Maaltijden vormen ook een middel om de gedachten te richten en beeldend onderwijs te geven. In het Pascha komt dit bijzonder openbaar in het lammetje (wat heenwees naar het Lam Gods), het moest een volkomen lammetje zijn (wat heenwees naar het enige volkomen Offer van God gezonden), het moest berekend worden of het lammetje voldoende zou zijn om alle aanwezigen in het gezin te voeden (wat heenwees naar het feit dat het offer van Christus genoegzaam is), het moest veertien dagen in het gezin opgenomen worden (heenwijzend naar de omwandeling van Christus op aarde) en het moest tussen twee avonden geslacht worden, tussen het begin en het einde van de avond (te dezen tijde is onze Heere Jezus Christus, het rechte Paaslam, gestorven, Matth. 27:46, 50), het bloed moest aangebracht worden aan de bovendorpel en deurposten van de woningen (heenwijzend naar de verberging achter het bloed van Christus en de noodzaak van de toepassing door de Heilige Geest), het moest gegeten worden met bittere saus en ongezuurde koeken (heenwijzend naar de grote nood en dood waar zij zo haast uit verlost waren) en het droeg de veelbetekenende naam ‘pesach’ wat letterlijk betekent: doorgang, voorbijgang, of overspringing (heenwijzend naar het feit dat de verderfengel alleen bij die huizen voorbij zou gaan waar hij bloed vond aangebracht).

1.14 Waarschuwing

We lezen dat Ezechiel van tijd tot tijd een afgepaste hoeveelheid van ‘36 sikkelen’ moest eten om daarmee uit te beelden dat er hongersnood komen zou in Jeruzalem (Ez. 4: 10).

1.15 Mozes en Christus

In het bijzonder moet onze aandacht getrokken worden door de wonderlijke maaltijd die ons door de evangelisten wordt voorgesteld als de wonderbare spijziging. Christus is na het droeve nieuws van de moord op Johannes de Doper ‘terstond’ naar een woeste plaatst gegaan met Zijn discipelen.

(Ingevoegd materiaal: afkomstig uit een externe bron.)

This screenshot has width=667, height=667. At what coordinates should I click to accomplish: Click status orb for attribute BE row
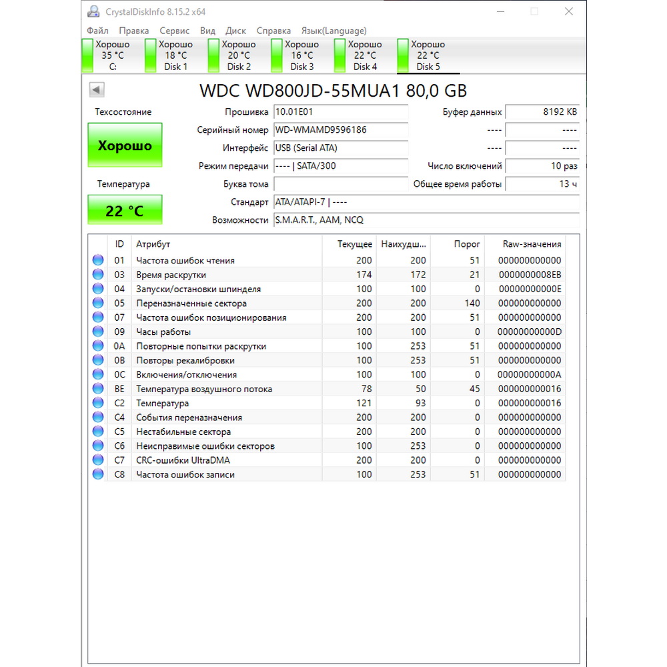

Maar het volk volgt Hem en wanneer Hij Zijn ogen opslaat ziet hij een grote schare tot Zich komen wat Hem met Innerlijke ontferming over hen bewogen doet zijn. Hij geneest hun kranken en doet grote wonderen tot het ogenblik daar is dat zij nodig moeten weggaan omdat er in die plaats geen eten is. En dit is het ogenblik dat Christus een wonderlijke zichtbare prediking gaat houden. Onder de Joden leefde de overtuiging dat de Christus die komen zou, het volk evenals Mozes in de woestijn door middel van het Mannah, zou voeden met brood. Welnu, de Zaligmaker zal betonen dat Hij het Brood des levens is wat komen zou. Het overbekende wonder vindt plaats: de discipelen mogen met slechts vijf broden en twee visjes een grote menigte voeden. Een zichtbare prediking: en ziet, meer dan Mozes is hier… Maar helaas, de vervulling van de verwachting onder de Joden is niet onderkend.